Photo credit: calflier001
Less than two months ago the owners of Blackpool Airport, Balfour Beatty, announced that unless a buyer was found quickly the airport would close. The airport had been losing money over several years to an annual tune of £1.5 to £2 million. Sadly no buyer was found and so on Oct 15th at 5p.m. the final commercial flight took off for the Isle of Man and the airport closed officially an hour later. Flights to the rigs in the Irish Sea will still operate but there will be no more commercial flights.
It may have been the smallest airport in the UK but Blackpool had a long and rich history. It was one of the first aviation sites in the country when it opened in 1909 and was known then as Squires Field Airfield. That same year, a crowd of 200,000 were entertained by the famous French aviator Henri Farman.
Another famous name in the world of aviation history to have a link with Blackpool Airport was Amy Johnson, the first woman to fly solo to Australia. In 1941 she was carrying out wartime duties and set off from the airport on what was to be her final flight to RAF Kidlington. Her aircraft was found in the Thames but her body was never recovered. Tragedy struck the airport again in 2006 with the crash of a helicopter carrying Centrica workers to their oil rig.

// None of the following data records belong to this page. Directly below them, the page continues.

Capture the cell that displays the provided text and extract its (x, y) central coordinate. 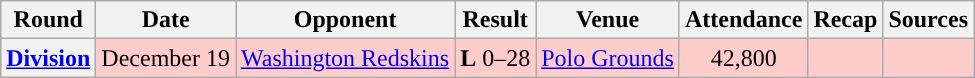
42,800 (743, 58)
Venue (608, 20)
L 0–28 (496, 58)
Recap (846, 20)
Opponent (346, 20)
Sources (928, 20)
Result (496, 20)
December 19 (166, 58)
Round (48, 20)
Washington Redskins (346, 58)
Polo Grounds (608, 58)
Attendance (743, 20)
Division (48, 58)
Date (166, 20)
Return (x, y) of the center of cell containing provided text 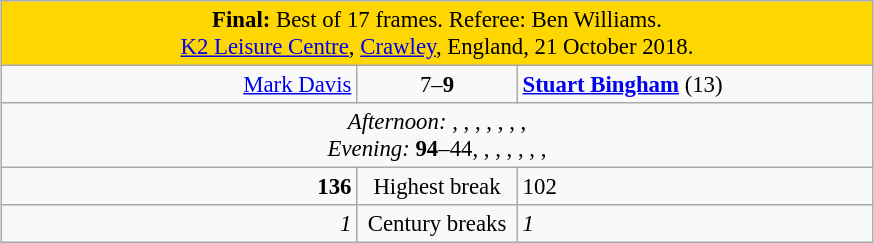
Mark Davis (179, 85)
Afternoon: , , , , , , , Evening: 94–44, , , , , , , (437, 136)
Final: Best of 17 frames. Referee: Ben Williams. K2 Leisure Centre, Crawley, England, 21 October 2018. (437, 34)
7–9 (438, 85)
Stuart Bingham (13) (695, 85)
Century breaks (438, 224)
102 (695, 187)
136 (179, 187)
Highest break (438, 187)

Blackpool’s commercial flights have long been popular with all sorts of passengers. In 1936 it started operating commercial flights to the Isle of Man, branching out in the 1970s to Spain and what was then known as Yugoslavia.
It has always proved popular with the rich and famous because of its small size. Dignitaries such as the Sultan of Brunei have used the airport for a visit to the Lake District, safe in the knowledge that he would not encounter the world’s media. The Queen too has used the airport in the past and been able to maintain a low profile. It has of course also been used by stars performing in the town itself, notably Rod Stewart who appeared at Blackpool FC earlier this year.
It is not only VIPs who will miss the airport. Disappointment at the closure has been expressed by many contributors to a local forum who cited the small size and convenience as two real USPs for Blackpool Airport. Despite this, only 235,000 passengers used the airport last year, a far cry from the projected 2 million which the owners had hoped for when the airport was refurbished in 2006, just two years before it was sold to Balfour Beatty for £14 million.
Blackpool Council has said that there are grounds for believing that the airport has a “bright future”. Meanwhile the airport’s website states that “Work is currently underway with the independent aviation businesses and tenants at the airport to understand if their operations can continue in the future. Working in partnership with the local authorities, regeneration plans are also being developed which will be designed to create future employment and sustainable economic development opportunities for Blackpool and the Fylde Coast.” Meanwhile a meeting of creditors and staff has been held at a local hotel as a first step towards placing Blackpool Airport Ltd into voluntary liquidation.
Passengers who were due to fly from Blackpool with Jet2 have not been left in the lurch with flights now operating until further notice from Manchester Airport alongside Jet2’s existing Manchester service. Although Jet2 operated the lion’s share of flights from Blackpool, two other airlines were also affected: City Wing and Aer Lingus. These airlines have decided to cut the routes totally.
As of January 2009 Blackpool Airport offered free car parking for all departing passengers.
110 staff were employed at the airport and many of them were in tears as the airport closed. It is not only airport staff, however, who will feel the impact of the closure. ABTA has released a statement stressing that the closure of a local airport does not only have a negative effect on the local economy but on the wider economy of the North-West of England.
Ironically Blackpool Airport took third place in Which?’s vote for the best regional airport this summer but even this could not save it.